----- PROVIDED DATA -----

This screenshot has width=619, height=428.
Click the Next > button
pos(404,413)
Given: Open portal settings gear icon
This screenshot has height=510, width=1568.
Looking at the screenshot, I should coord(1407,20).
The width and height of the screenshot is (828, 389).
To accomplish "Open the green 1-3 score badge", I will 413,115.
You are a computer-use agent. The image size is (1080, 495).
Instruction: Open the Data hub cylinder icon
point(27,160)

-----
----- PROVIDED DATA -----

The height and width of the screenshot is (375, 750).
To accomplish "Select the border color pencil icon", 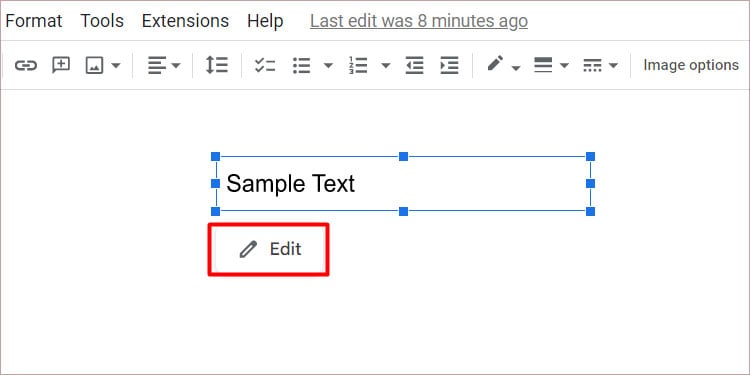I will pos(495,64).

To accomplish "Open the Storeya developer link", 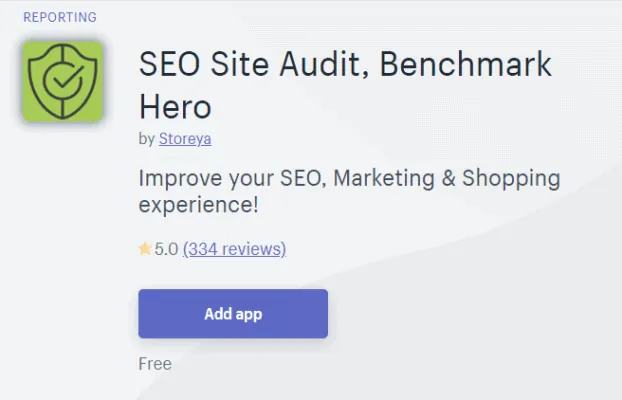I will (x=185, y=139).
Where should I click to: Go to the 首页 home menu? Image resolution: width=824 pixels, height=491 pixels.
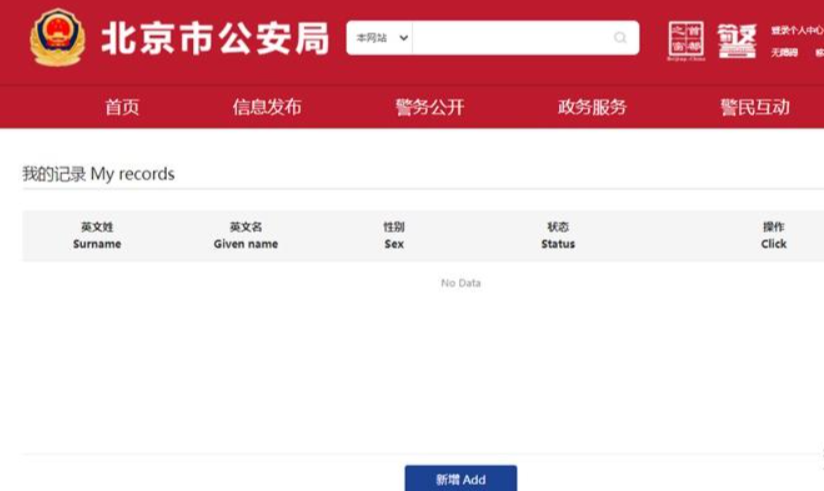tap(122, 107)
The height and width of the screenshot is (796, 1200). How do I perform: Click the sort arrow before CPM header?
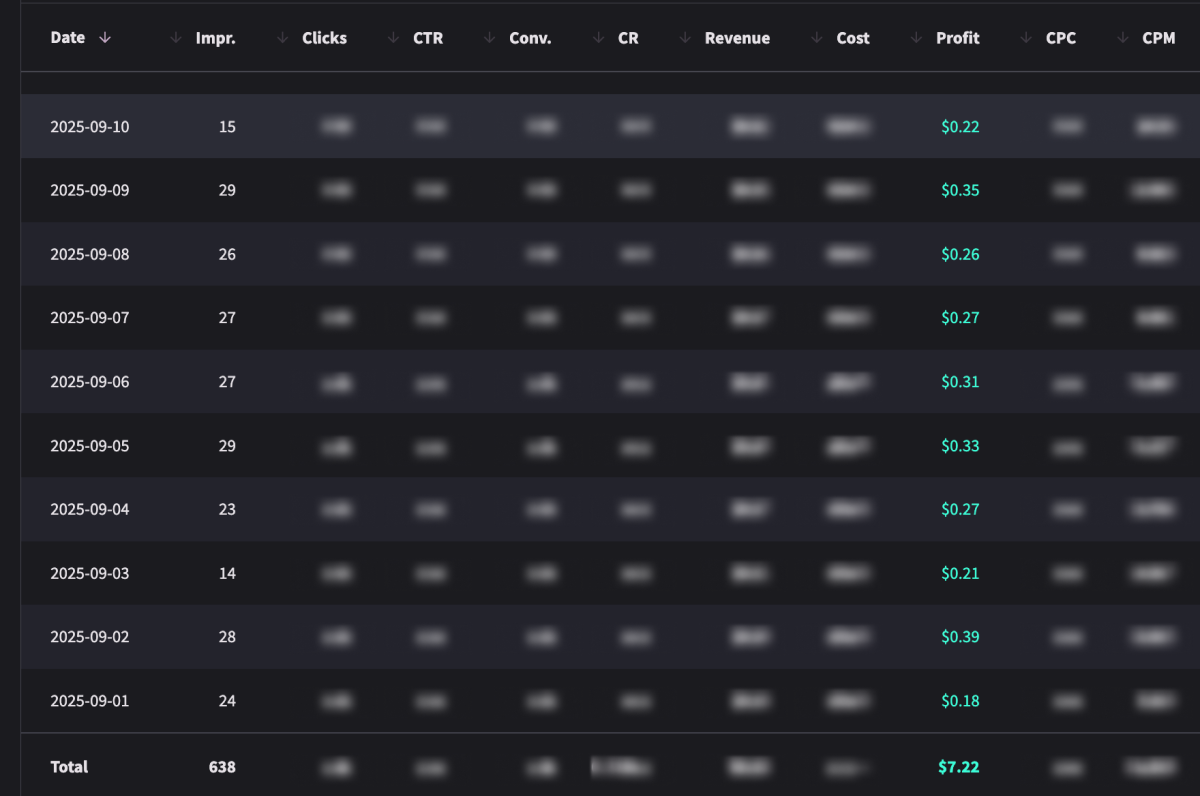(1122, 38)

-----
----- PROVIDED DATA -----

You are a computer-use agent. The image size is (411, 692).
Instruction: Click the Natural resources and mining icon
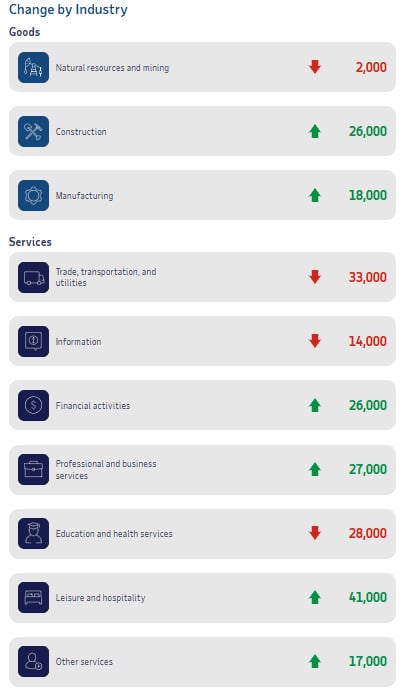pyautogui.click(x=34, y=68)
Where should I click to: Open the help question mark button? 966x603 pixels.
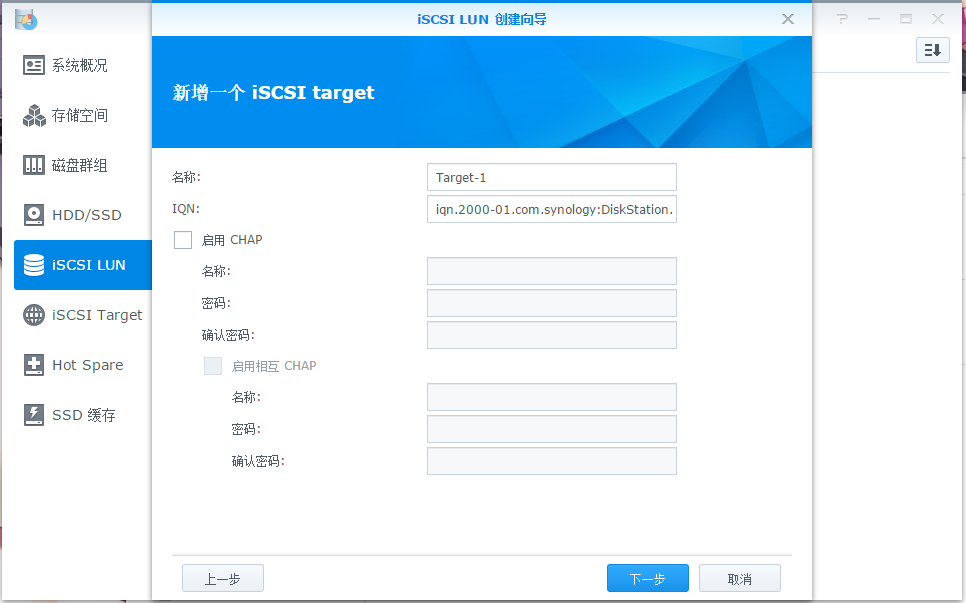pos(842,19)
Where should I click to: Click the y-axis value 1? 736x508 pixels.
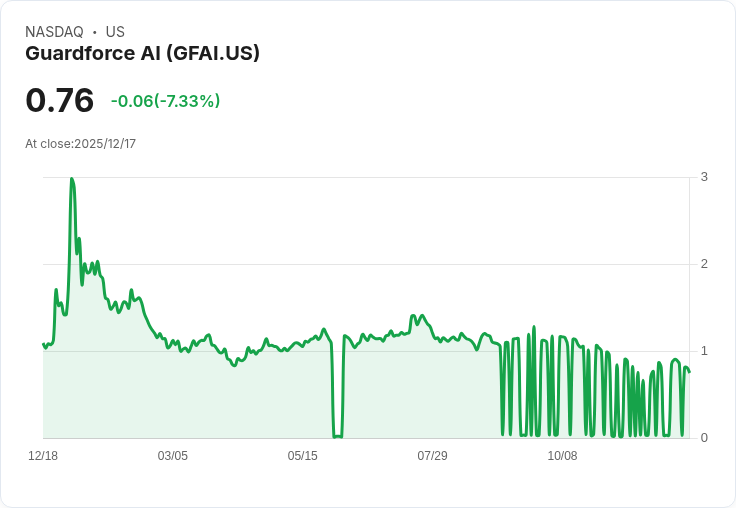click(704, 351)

-----

## TASK PROMPT:
Look through the entries above; copy each line where the string "size" appears.

## ANSWER FOR THE TASK:
You are a computer-use agent. The image size is (1080, 495).
You are a computer-use agent. The image size is (411, 692).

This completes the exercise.